New Products to Treat Diabetes

FDA Helps Counter a Major Public Health Threat

Diabetes mellitus is one of the most prevalent and serious diseases in the United States. A chronic ailment that impairs the production of or response to insulin, a hormone that helps convert food into energy, diabetes is diagnosed each year in 800,000 Americans and affects 16 million of them. Type 1 diabetes is diagnosed mostly in children and teenagers; type 2, which accounts for over 90 percent of the cases, is usually found in older and overweight adults. Together they contribute to about 200,000 deaths a year. Diabetes is also the leading cause of end-stage renal disease, blindness in adults, and lower-limb amputations.

To combat this public health hazard, the Food and Drug Administration helps the industry develop, evaluate and make available a variety of products that improve the diagnosis of diabetes and help achieve tighter control of blood glucose levels. Recent advances toward this goal, which reduces the diabetes-associated risk of eye, nerve and kidney diseases, include the following:

  • New drugs to treat insulin deficiency and control the level of blood sugar. Until the early 1980s, insulin preparations for the treatment of diabetes were made from animal products; since then, most of them have been synthesized by recombinant DNA technology. In the last decade, the FDA has approved more than ten new insulin products for types 1 and 2 diabetes, as well as several new classes of oral medications to treat type 2 diabetes. These new drugs lower the blood sugar by improving the body's effectiveness in using insulin, rapidly stimulating the secretion of insulin, and decreasing absorption of carbohydrates.

> _Stored entries_
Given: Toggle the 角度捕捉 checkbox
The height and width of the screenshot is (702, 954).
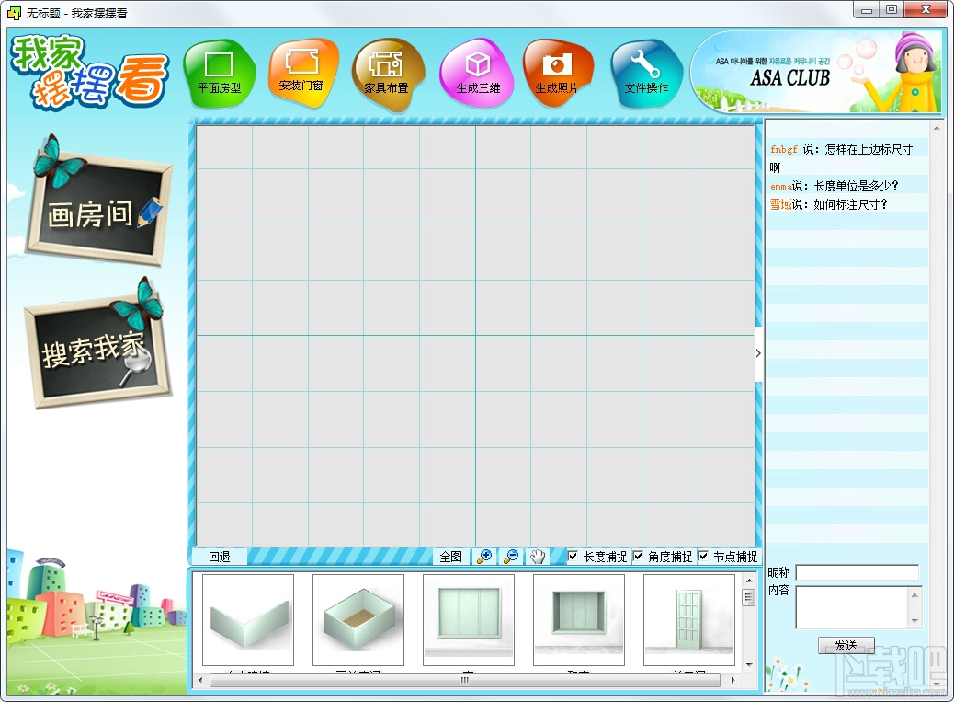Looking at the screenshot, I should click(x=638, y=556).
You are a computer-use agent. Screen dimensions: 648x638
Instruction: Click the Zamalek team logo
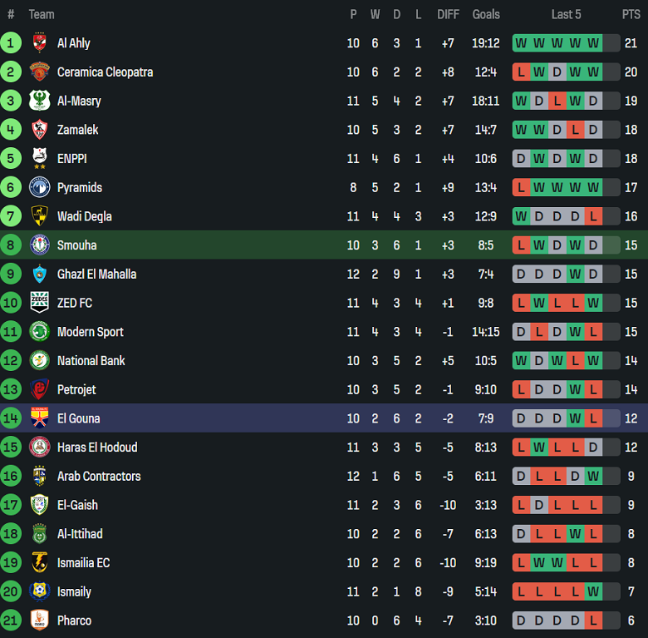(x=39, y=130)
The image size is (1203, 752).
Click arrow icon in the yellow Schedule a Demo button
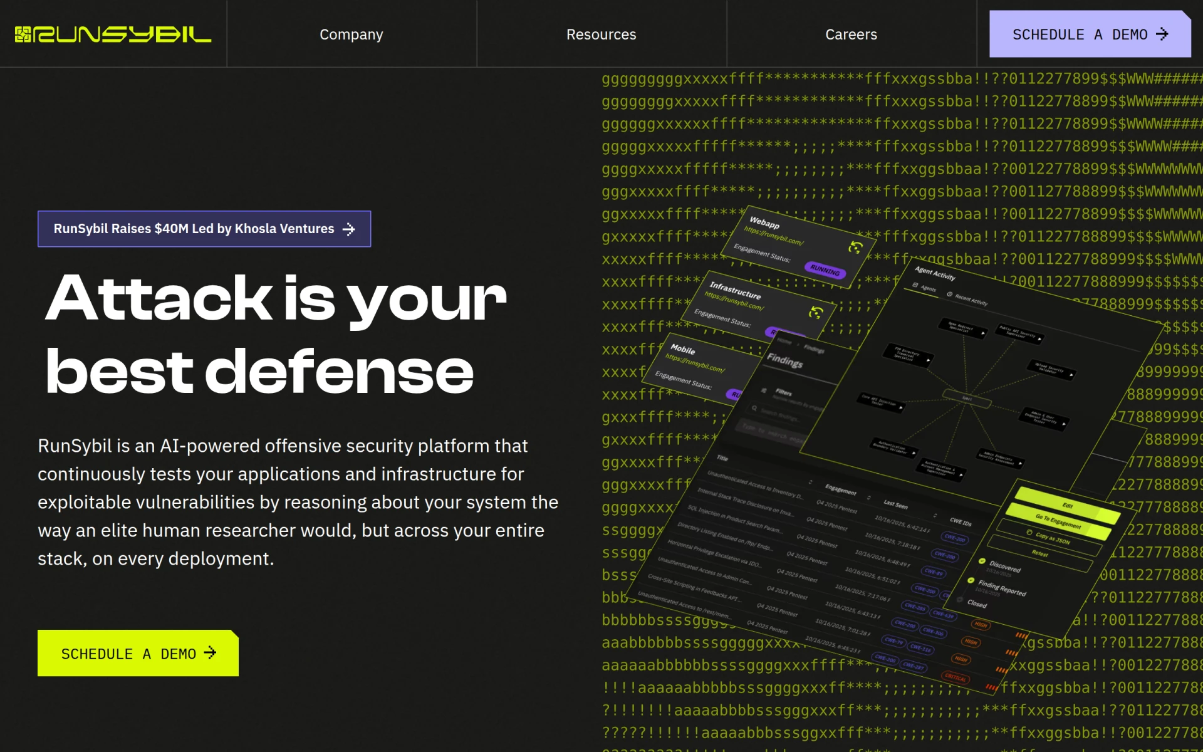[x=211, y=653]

> _What the task requires_
Reproduce the stretch of the diabetes passage from "FDA Helps Counter" through "and lower-limb amputations.", swapping "prevalent" for "common".

> _Response area_
FDA Helps Counter a Major Public Health Threat

Diabetes mellitus is one of the most common and serious diseases in the United States. A chronic ailment that impairs the production of or response to insulin, a hormone that helps convert food into energy, diabetes is diagnosed each year in 800,000 Americans and affects 16 million of them. Type 1 diabetes is diagnosed mostly in children and teenagers; type 2, which accounts for over 90 percent of the cases, is usually found in older and overweight adults. Together they contribute to about 200,000 deaths a year. Diabetes is also the leading cause of end-stage renal disease, blindness in adults, and lower-limb amputations.